----- GIVEN INFORMATION -----
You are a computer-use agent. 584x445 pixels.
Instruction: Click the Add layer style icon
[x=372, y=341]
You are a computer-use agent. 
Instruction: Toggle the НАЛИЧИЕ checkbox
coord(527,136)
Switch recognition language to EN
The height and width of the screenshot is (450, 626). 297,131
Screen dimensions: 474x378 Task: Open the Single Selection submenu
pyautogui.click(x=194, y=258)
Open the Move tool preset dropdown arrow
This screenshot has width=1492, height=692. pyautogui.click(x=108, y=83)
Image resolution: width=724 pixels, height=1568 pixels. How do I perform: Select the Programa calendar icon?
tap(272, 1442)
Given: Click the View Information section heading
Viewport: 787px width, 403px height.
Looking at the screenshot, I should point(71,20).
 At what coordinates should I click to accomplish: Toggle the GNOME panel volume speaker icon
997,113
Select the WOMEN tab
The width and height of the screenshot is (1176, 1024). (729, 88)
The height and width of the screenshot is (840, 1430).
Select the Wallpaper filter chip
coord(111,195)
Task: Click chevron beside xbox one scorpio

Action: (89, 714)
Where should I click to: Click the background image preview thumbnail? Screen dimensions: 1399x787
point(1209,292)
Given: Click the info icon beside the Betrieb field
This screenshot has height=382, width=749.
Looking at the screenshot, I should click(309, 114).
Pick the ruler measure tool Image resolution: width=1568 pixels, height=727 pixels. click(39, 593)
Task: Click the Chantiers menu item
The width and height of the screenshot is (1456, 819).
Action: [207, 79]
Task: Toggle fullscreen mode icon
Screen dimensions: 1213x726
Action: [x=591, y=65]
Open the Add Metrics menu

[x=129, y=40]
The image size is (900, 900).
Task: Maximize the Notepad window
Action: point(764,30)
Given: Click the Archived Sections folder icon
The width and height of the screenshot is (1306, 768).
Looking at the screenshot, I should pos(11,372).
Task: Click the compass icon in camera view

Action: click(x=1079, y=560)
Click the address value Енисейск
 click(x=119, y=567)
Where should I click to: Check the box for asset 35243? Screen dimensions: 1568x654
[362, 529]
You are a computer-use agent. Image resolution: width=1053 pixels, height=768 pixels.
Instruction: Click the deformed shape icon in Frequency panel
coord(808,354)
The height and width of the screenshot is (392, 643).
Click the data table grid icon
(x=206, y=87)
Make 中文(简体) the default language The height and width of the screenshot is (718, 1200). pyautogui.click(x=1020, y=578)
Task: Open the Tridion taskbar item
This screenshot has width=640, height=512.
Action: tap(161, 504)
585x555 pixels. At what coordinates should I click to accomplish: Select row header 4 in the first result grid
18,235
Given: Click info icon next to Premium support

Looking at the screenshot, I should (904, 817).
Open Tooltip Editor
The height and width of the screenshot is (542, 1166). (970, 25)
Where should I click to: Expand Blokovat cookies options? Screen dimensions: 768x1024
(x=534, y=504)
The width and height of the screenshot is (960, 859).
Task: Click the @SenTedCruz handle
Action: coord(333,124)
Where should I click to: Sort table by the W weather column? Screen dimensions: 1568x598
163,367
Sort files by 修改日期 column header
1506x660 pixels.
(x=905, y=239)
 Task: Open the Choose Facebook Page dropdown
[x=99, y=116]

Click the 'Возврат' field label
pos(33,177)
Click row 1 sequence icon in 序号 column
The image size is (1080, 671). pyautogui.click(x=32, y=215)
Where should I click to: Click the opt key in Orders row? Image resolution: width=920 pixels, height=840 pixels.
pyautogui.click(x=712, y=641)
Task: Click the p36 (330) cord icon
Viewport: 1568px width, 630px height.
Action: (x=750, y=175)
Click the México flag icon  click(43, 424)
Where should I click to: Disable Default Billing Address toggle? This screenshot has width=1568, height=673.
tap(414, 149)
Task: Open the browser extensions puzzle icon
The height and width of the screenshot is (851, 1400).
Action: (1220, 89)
-----
The lines needed run from the first line of the data through the line containing "Given: Click the View"; give them again exactly and nothing else.

ANSWER BELOW:
You are a computer-use agent. 584x445 pixels.
Instruction: Click the Add layer style icon
[x=372, y=341]
You are a computer-use agent. 
Instruction: Toggle the НАЛИЧИЕ checkbox
coord(527,136)
Switch recognition language to EN
The height and width of the screenshot is (450, 626). 297,131
Screen dimensions: 474x378 Task: Open the Single Selection submenu
pyautogui.click(x=194, y=258)
Open the Move tool preset dropdown arrow
This screenshot has width=1492, height=692. pyautogui.click(x=108, y=83)
Image resolution: width=724 pixels, height=1568 pixels. How do I perform: Select the Programa calendar icon?
tap(272, 1442)
Given: Click the View Information section heading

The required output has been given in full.